EXERCISE DIRECTIONS => Copy the listing below line for line, keeping every character the same.
══ DATA TO USE ══
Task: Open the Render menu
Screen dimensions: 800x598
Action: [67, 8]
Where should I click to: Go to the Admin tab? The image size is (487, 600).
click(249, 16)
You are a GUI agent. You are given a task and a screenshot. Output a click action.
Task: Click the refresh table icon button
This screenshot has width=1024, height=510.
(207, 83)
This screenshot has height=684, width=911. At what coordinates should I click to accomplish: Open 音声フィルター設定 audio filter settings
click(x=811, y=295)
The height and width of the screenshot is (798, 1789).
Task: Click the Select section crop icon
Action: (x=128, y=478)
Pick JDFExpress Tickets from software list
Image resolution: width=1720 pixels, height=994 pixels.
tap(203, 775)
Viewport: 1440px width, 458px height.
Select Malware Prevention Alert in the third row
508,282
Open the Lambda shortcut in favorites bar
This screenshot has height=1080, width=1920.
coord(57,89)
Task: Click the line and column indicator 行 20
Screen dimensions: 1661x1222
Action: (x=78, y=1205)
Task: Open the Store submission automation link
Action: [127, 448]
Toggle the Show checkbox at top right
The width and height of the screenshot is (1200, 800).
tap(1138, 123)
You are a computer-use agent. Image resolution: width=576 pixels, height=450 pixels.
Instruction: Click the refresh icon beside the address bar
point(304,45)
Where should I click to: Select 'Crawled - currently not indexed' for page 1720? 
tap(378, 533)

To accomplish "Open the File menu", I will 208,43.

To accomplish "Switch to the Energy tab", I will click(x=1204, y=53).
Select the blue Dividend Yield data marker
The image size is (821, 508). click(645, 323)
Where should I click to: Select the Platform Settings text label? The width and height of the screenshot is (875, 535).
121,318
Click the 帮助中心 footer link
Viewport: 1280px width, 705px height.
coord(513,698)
═══
WRITTEN RESPONSE =>
Task: Open the Render menu
Screen dimensions: 800x598
Action: [67, 8]
Where should I click to: Go to the Admin tab? The image size is (487, 600).
click(249, 16)
You are a GUI agent. You are given a task and a screenshot. Output a click action.
Task: Click the refresh table icon button
This screenshot has width=1024, height=510.
(207, 83)
This screenshot has height=684, width=911. At what coordinates should I click to accomplish: Open 音声フィルター設定 audio filter settings
click(x=811, y=295)
The height and width of the screenshot is (798, 1789).
Task: Click the Select section crop icon
Action: (x=128, y=478)
Pick JDFExpress Tickets from software list
Image resolution: width=1720 pixels, height=994 pixels.
tap(203, 775)
Viewport: 1440px width, 458px height.
Select Malware Prevention Alert in the third row
508,282
Open the Lambda shortcut in favorites bar
This screenshot has height=1080, width=1920.
coord(57,89)
Task: Click the line and column indicator 行 20
Screen dimensions: 1661x1222
Action: (x=78, y=1205)
Task: Open the Store submission automation link
Action: [127, 448]
Toggle the Show checkbox at top right
The width and height of the screenshot is (1200, 800).
tap(1138, 123)
You are a computer-use agent. Image resolution: width=576 pixels, height=450 pixels.
Instruction: Click the refresh icon beside the address bar
point(304,45)
Where should I click to: Select 'Crawled - currently not indexed' for page 1720? 
tap(378, 533)

To accomplish "Open the File menu", I will 208,43.

To accomplish "Switch to the Energy tab", I will click(x=1204, y=53).
Select the blue Dividend Yield data marker
The image size is (821, 508). click(645, 323)
Where should I click to: Select the Platform Settings text label? The width and height of the screenshot is (875, 535).
121,318
Click the 帮助中心 footer link
Viewport: 1280px width, 705px height.
coord(513,698)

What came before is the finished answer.